710 Tunnel on Tomorrow’s MTA Meeting Agenda; “Houses and Tunnels” Under the Paperweight 2


Item 55 on the April 22, 2010 MTA Board meeting agenda includes a motion by MTA Directors John Fasana and Gloria Molina to remove all zones except zone 3 for 710 Tunnel Project consideration, in a bid to move that option forward in the study stage.

Tunnel project opponents have been following developments, trying at every turn to stop the project before it becomes “shovel-ready.” As Sierra Madre blog The Tattler puts it:

A word you hear a lot of these days is “process.” The concept of “process” is usually trotted out when something particularly unpopular is being marketed to a hostile public…What this is really all about is holding off a skeptical public long enough to get the planning and set-up in place, then allowing the citizens to have their say, but only after everything is pretty much shovel ready. The ensuing pitch being that since everything is ready to go, and it really is such a wonderful plan that involved vast sums of money and a whole lot of time to create, why would you ever want to stop it now? Killing off an unpopular planning initiative is always easier in the early stages then it is after there is something tangible and complete to market to the citizens.

And nowhere is the “process” more evident than in that slowly creeping inevitability known as the 710 Freeway Tunnel. This boondoggle (present cost estimate $3.73 billion), would close the gap between the Foothill (210) and Long Beach (710) freeways. The years of successful opposition in South Pasadena to the completion of this project having literally driven it underground.

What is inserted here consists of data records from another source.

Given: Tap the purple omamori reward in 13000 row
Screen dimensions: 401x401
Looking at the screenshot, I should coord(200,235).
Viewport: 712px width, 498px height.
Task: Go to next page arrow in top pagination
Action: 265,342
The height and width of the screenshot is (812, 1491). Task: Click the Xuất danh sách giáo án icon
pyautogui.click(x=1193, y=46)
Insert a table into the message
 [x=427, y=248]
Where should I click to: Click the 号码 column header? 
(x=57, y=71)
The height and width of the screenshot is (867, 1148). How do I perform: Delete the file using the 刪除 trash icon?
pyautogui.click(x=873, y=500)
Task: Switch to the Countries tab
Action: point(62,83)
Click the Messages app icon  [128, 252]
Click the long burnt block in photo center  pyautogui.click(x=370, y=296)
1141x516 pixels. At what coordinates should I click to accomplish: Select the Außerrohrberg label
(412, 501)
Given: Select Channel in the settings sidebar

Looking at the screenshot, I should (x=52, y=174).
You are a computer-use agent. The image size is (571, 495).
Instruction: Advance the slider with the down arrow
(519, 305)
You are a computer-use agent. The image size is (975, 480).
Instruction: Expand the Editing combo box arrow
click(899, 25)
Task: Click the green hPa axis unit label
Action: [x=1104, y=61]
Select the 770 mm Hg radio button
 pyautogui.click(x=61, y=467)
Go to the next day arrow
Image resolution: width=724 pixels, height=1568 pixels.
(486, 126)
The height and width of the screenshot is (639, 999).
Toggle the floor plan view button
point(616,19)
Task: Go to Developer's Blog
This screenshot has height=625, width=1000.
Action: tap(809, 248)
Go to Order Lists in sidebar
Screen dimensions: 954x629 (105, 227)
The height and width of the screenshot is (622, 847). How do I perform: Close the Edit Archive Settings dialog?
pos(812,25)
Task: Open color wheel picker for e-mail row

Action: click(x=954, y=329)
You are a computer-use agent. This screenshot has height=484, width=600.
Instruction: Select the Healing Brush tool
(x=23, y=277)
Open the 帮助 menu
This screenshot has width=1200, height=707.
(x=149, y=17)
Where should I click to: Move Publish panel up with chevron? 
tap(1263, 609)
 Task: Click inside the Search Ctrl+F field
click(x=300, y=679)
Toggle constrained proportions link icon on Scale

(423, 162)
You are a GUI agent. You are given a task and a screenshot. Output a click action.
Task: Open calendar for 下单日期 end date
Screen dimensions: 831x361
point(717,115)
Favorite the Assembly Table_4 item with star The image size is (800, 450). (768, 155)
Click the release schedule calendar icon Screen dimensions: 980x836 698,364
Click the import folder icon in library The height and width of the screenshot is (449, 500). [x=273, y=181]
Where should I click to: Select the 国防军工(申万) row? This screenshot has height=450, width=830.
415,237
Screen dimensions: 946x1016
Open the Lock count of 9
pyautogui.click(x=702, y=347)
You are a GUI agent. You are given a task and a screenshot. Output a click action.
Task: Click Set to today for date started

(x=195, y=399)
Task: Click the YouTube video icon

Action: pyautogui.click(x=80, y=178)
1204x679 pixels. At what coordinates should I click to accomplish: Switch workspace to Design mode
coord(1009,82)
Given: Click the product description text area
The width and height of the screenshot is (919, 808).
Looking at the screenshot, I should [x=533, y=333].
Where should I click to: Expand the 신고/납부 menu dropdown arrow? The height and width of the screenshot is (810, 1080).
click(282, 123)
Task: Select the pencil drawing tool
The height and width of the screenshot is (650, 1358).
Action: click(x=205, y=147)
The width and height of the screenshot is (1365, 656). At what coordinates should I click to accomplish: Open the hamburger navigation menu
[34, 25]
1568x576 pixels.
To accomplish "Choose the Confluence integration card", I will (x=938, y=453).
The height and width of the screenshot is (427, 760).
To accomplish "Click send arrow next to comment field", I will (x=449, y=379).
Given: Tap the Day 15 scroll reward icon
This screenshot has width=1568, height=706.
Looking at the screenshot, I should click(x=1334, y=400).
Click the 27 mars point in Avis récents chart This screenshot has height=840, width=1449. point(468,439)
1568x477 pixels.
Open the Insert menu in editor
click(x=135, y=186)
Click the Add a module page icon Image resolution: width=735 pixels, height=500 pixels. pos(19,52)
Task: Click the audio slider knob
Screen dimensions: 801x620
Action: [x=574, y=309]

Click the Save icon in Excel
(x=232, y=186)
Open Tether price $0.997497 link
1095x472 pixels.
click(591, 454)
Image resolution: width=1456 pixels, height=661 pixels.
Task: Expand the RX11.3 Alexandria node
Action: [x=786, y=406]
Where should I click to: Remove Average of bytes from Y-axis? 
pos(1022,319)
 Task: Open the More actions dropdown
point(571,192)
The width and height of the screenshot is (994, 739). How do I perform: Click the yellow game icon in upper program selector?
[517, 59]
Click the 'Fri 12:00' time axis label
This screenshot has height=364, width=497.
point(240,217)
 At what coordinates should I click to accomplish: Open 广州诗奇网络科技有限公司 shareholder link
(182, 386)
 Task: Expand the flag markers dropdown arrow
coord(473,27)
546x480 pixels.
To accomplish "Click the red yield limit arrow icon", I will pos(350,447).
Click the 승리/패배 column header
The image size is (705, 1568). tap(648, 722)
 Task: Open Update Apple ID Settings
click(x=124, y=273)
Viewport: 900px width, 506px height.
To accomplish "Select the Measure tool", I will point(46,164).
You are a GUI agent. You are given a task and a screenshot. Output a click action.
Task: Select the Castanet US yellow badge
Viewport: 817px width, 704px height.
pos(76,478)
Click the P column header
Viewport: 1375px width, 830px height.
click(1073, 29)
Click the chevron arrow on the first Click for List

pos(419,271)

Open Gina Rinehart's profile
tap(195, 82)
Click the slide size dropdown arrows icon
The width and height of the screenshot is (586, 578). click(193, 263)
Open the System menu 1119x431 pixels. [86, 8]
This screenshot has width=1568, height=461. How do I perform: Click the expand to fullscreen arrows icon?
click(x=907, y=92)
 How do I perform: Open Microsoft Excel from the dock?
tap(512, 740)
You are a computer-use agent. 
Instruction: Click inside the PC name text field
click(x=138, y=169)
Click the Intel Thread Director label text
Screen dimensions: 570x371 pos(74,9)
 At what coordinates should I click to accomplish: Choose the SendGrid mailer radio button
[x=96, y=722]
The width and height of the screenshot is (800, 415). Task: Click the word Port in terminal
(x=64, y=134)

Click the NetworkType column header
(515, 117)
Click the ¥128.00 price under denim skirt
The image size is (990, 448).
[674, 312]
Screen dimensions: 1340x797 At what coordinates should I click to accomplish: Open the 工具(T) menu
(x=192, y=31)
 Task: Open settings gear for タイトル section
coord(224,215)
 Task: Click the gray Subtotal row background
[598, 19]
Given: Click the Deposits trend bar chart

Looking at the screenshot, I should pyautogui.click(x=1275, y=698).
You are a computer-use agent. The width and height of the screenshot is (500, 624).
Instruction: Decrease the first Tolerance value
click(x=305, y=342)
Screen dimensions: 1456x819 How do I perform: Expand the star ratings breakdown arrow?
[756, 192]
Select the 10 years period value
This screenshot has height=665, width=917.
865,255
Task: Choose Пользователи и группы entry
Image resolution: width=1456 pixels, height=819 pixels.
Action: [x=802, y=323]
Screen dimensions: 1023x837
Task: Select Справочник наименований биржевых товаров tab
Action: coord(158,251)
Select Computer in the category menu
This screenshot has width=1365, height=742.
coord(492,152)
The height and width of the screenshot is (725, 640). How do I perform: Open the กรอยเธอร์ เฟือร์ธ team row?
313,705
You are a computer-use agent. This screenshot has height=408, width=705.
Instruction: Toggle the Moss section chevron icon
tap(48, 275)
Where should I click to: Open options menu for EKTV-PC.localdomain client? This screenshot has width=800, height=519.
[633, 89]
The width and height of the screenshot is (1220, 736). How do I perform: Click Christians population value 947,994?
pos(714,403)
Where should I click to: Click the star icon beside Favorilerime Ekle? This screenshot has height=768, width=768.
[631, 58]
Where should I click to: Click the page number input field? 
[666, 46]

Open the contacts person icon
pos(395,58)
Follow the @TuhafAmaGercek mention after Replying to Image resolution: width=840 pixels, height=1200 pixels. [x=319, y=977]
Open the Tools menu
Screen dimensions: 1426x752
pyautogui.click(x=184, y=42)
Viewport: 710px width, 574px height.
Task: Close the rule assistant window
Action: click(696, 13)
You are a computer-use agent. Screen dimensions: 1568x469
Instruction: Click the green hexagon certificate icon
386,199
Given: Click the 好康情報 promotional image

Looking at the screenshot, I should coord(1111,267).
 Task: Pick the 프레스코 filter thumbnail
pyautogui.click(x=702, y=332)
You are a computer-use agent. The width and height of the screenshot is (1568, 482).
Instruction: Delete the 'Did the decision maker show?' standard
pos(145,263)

The Tattler’s full post, under the Sunroom Desk paperweight, considers transit-oriented development policy and the contradictions of a 21st century freeway tunnel as an answer to regional gridlock, even within the constituency promoting it. Another excerpt:

Since one of the Sacramento mandated goals of SCAG is to reduce greenhouse gas emissions in the San Gabriel Valley through the building of high-density housing, which will supposedly cut down on automobile traffic, it seems odd that they would also be advocating the creation of a tunnel that would undo any of the purported good effects of all that development. A bit of a contradiction, as it were.